Before I begin my rant, please note, that of course I understand that not all moms who live in East are psychos. No. There are some perfectly well-adjusted, normal, kind moms (like myself. Ha!) who do not fit this description. What I’m ranting about is that peculiar monster, the East Mom who is augmented, enhanced, and breathes invisible fire of disapproval if you were not born, bred, and then reproduced in the 49506 zip code. They eat little, shop a lot, and talk almost nonstop. On phones at least.

I’m talking about that monster as terrifying as any Sasquatch: The East Psycho Mom or EPM.

I moved to East after leaving my husband because I wanted to ensure my kids got into a good school. We had Louis enrolled in Grand Rapids Montessori, but with funding cuts, we weren’t sure the program was going to continue. And by my moving into East, I’d essentially not have any argument from my (at the time) husband. It’s a safe area, close, clean and would ensure that he could still walk to see them when he wanted. It would keep our kids in the same neighborhood and not disrupt their life. So we enrolled Louis into the Young 5’s at East.

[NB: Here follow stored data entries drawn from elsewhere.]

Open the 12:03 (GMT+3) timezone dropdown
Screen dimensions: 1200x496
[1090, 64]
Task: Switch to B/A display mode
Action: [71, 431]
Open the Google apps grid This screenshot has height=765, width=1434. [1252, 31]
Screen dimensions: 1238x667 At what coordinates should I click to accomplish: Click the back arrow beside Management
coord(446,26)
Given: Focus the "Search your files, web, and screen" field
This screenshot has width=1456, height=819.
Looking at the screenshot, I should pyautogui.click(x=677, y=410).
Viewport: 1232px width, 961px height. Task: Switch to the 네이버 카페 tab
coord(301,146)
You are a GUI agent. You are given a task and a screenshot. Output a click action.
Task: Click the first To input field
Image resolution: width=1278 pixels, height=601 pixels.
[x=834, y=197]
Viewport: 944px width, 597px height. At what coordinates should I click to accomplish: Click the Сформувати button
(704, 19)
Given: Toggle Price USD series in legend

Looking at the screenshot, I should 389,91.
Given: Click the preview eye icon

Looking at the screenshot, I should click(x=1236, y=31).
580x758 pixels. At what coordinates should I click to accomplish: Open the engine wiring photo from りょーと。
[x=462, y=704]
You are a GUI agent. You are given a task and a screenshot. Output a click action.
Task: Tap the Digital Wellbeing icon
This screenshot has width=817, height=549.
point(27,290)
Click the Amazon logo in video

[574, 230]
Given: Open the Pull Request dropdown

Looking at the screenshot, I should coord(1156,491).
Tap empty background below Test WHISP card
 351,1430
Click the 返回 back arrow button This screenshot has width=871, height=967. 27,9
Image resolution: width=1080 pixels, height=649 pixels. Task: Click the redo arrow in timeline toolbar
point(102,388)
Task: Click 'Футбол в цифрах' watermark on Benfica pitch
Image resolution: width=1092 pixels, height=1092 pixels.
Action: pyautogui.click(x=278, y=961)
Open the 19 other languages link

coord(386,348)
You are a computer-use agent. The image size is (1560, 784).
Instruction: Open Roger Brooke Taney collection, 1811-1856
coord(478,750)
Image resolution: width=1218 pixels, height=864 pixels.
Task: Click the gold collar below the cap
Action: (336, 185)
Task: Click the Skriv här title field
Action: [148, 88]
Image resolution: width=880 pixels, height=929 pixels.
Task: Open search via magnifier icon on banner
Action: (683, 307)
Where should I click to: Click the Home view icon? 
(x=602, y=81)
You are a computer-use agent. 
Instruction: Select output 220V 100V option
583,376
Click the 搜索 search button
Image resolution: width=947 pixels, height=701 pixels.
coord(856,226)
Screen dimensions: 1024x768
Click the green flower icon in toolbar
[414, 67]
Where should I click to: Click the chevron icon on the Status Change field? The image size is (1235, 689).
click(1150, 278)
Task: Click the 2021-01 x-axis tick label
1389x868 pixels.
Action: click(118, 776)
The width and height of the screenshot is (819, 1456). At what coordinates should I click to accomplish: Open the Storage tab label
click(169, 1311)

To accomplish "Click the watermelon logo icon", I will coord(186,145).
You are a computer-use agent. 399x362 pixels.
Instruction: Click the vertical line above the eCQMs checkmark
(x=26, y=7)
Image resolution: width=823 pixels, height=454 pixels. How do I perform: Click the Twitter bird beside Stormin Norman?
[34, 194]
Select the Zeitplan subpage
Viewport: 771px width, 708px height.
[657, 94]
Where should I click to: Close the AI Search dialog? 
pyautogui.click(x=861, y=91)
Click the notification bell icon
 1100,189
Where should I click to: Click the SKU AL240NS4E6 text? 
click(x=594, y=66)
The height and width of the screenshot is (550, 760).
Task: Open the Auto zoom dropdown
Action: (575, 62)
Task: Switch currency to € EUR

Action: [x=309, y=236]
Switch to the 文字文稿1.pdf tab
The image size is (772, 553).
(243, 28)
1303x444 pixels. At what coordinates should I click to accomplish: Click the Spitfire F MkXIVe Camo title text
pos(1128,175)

I had sensed shadows of the EPM at D&W or while running around Reed’s Lake. These were moments where I felt I was being watched, judged, perhaps about to be pounced on and devoured. East Moms are very good at hiding, but if you have keen eyes (mine are very keen after years of training hunting morels) you will see them. When they exercise, they wear running gear that is color coordinated. And makeup. And their hair in a perfect ponytail. And the DON’T SWEAT. At the local grocery store, they look at labels and tend to buy something that’s more expensive because it must be better quality. They like packaged goods and organic vegetables (that they don’t cook). And if they should happen to bump into you, they smile a wicked smile that says “Get out of my way, bitch” and then prance on their way while talking on their cell phone and following their child (who is dressed entirely in Gap or JCrew or something like that). They shoot lasers at you if they can smell you’re not from the area.

I don’t pass often for an EPM. I’m too voluptuous. I don’t wear things that match. My hair is often on the frazzled side. My kids run around pretending they’re aliens and/or murderers. When we go to D&W, we have conversations about what kind of bugs eat bodies as they decompose. Sometimes, though, if I’m coming from work and am in professional mode, one of the EPM mistakes me for One of Them.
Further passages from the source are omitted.